#### EXERCISE DETAILS:
Some of the lines below need repeating. Reproduce exactly those between the lines holding "Task: Open the dropdown arrow next to Leave" and "Click the Get", inclusive.

#### DATA TO PROCESS:

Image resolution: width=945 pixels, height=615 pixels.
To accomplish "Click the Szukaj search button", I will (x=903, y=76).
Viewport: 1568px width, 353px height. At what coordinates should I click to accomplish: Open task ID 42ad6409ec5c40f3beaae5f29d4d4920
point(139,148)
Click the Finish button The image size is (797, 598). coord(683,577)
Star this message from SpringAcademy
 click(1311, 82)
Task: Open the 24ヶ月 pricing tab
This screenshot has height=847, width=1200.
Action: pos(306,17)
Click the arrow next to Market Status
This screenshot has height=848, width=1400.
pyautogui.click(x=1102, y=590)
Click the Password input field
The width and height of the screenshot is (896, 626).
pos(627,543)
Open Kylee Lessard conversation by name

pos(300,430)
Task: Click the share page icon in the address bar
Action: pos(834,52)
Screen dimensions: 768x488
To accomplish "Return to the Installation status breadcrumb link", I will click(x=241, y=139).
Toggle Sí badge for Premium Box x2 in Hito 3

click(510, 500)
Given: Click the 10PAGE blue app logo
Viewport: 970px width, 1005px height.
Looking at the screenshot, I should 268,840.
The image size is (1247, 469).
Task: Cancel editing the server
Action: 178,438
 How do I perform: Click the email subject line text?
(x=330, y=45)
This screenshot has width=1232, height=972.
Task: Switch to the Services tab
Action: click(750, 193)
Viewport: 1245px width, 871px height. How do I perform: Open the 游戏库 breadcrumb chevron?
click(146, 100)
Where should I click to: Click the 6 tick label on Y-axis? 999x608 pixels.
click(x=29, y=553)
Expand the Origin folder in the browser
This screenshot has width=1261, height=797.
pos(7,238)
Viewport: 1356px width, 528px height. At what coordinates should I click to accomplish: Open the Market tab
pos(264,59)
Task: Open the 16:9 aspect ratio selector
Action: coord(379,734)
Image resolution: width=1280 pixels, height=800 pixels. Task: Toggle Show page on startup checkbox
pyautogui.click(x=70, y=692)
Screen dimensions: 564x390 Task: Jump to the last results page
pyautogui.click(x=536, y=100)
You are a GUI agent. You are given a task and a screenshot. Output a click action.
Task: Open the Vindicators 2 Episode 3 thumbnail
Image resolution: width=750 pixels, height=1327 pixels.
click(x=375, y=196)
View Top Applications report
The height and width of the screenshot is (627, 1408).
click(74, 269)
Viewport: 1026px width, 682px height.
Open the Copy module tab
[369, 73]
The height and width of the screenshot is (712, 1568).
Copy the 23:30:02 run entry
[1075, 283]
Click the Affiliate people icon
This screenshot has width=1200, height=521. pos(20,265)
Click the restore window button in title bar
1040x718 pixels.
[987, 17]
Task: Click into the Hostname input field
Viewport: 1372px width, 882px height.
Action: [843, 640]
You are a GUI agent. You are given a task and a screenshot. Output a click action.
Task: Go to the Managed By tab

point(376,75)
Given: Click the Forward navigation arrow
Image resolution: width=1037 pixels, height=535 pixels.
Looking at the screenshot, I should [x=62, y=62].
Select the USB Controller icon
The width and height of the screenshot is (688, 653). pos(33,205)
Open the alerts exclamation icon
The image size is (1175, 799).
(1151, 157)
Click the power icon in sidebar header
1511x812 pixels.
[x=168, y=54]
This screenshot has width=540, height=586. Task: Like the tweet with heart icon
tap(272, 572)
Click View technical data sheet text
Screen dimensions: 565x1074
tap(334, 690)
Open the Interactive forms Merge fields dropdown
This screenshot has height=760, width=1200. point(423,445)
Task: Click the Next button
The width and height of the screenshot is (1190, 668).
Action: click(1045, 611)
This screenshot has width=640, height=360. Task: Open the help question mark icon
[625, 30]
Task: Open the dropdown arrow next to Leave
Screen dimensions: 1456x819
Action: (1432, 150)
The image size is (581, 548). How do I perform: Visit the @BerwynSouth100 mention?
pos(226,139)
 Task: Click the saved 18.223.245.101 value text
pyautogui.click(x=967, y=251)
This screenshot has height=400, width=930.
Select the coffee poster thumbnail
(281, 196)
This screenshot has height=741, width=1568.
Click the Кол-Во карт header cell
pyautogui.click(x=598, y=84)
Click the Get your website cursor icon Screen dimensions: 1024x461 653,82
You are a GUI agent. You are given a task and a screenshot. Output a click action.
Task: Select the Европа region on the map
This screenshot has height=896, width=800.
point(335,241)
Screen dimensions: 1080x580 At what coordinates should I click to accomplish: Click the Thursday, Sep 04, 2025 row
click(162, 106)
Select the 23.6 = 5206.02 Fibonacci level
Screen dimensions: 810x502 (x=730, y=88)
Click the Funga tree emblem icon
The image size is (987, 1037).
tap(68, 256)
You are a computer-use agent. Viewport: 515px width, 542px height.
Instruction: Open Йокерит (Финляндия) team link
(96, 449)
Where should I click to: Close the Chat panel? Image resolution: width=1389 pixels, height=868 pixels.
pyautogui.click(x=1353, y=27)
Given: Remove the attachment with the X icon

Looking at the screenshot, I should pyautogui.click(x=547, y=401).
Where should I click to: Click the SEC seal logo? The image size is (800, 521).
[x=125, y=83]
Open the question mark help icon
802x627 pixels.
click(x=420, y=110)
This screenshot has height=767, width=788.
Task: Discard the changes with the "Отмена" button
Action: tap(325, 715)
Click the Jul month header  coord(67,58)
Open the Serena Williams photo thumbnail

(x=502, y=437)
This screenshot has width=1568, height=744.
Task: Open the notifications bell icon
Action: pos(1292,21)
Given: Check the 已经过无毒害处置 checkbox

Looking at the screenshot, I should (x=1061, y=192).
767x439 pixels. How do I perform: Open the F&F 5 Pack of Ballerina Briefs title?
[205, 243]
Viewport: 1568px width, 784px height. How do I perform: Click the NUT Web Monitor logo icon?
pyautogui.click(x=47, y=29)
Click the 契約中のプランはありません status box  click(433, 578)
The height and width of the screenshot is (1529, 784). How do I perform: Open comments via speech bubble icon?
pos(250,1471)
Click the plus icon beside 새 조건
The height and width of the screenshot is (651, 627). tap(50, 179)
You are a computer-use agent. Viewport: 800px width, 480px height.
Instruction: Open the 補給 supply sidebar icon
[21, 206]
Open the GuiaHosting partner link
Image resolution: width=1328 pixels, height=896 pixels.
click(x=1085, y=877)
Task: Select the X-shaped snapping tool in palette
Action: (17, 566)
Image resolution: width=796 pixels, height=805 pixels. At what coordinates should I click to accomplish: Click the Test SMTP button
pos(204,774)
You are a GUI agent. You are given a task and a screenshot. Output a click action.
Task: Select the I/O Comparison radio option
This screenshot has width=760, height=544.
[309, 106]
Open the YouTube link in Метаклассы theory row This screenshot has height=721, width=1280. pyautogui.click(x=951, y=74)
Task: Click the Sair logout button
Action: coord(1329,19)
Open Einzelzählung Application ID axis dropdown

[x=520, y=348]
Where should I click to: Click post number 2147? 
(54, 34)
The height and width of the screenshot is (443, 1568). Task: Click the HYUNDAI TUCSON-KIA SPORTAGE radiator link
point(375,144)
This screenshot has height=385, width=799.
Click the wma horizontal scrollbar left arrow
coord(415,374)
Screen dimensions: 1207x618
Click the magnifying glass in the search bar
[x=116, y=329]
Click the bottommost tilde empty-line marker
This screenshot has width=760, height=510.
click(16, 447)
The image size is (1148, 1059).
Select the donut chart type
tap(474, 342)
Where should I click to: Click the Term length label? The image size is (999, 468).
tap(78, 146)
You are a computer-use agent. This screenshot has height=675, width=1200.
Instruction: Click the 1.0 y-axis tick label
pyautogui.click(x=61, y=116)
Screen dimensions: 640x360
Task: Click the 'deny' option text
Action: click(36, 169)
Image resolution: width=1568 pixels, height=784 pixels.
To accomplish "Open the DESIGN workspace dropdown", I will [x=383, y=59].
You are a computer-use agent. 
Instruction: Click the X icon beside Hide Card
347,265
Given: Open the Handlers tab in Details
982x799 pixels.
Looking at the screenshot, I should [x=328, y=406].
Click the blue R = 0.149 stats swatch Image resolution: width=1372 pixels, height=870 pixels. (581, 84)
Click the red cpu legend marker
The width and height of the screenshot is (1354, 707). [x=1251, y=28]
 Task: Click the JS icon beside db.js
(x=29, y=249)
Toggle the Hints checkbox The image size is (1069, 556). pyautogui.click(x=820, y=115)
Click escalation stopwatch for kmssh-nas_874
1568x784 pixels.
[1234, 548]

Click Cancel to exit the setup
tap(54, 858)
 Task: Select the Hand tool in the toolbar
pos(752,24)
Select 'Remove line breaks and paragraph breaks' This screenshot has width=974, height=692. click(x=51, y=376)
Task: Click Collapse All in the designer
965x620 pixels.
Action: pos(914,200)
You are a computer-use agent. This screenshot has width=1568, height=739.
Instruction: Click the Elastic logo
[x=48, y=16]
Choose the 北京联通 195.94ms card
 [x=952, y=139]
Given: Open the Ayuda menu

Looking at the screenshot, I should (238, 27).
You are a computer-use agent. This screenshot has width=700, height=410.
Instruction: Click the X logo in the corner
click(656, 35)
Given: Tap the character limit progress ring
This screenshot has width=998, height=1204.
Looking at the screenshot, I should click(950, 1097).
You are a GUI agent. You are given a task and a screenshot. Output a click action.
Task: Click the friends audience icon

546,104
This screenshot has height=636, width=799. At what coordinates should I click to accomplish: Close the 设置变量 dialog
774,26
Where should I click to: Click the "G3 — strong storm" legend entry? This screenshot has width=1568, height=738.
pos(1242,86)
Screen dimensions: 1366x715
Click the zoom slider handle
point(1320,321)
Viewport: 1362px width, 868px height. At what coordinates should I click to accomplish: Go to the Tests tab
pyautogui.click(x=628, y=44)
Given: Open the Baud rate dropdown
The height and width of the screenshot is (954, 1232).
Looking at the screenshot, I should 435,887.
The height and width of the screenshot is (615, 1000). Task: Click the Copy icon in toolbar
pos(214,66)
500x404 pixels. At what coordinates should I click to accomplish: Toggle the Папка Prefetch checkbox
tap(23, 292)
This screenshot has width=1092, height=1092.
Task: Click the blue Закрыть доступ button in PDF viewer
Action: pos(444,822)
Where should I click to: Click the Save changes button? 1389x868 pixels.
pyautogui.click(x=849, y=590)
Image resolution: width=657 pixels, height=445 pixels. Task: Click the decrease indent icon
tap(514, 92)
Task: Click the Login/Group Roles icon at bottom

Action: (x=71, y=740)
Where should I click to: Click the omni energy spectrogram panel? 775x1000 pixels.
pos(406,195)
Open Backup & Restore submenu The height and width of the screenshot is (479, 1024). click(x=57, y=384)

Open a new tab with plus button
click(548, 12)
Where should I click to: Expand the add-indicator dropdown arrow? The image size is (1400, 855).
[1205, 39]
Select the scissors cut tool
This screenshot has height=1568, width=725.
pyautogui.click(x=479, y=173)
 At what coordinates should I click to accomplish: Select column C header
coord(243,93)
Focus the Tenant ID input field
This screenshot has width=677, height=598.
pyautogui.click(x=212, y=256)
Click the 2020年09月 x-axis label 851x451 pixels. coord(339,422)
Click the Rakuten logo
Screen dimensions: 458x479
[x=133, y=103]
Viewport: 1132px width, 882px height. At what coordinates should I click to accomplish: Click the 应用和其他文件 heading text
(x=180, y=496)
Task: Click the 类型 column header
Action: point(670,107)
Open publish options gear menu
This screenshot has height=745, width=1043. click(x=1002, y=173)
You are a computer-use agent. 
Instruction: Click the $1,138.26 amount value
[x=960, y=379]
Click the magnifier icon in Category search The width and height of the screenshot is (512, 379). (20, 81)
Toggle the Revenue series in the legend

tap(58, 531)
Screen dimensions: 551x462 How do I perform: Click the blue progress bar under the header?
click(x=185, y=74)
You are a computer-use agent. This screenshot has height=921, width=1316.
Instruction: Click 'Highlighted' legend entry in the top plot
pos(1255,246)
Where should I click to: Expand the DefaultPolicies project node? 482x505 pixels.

#### SOLUTION TO THIS EXERCISE:
Task: Open the dropdown arrow next to Leave
Screen dimensions: 1456x819
Action: (1432, 150)
The image size is (581, 548). How do I perform: Visit the @BerwynSouth100 mention?
pos(226,139)
 Task: Click the saved 18.223.245.101 value text
pyautogui.click(x=967, y=251)
This screenshot has height=400, width=930.
Select the coffee poster thumbnail
(281, 196)
This screenshot has height=741, width=1568.
Click the Кол-Во карт header cell
pyautogui.click(x=598, y=84)
Click the Get your website cursor icon Screen dimensions: 1024x461 653,82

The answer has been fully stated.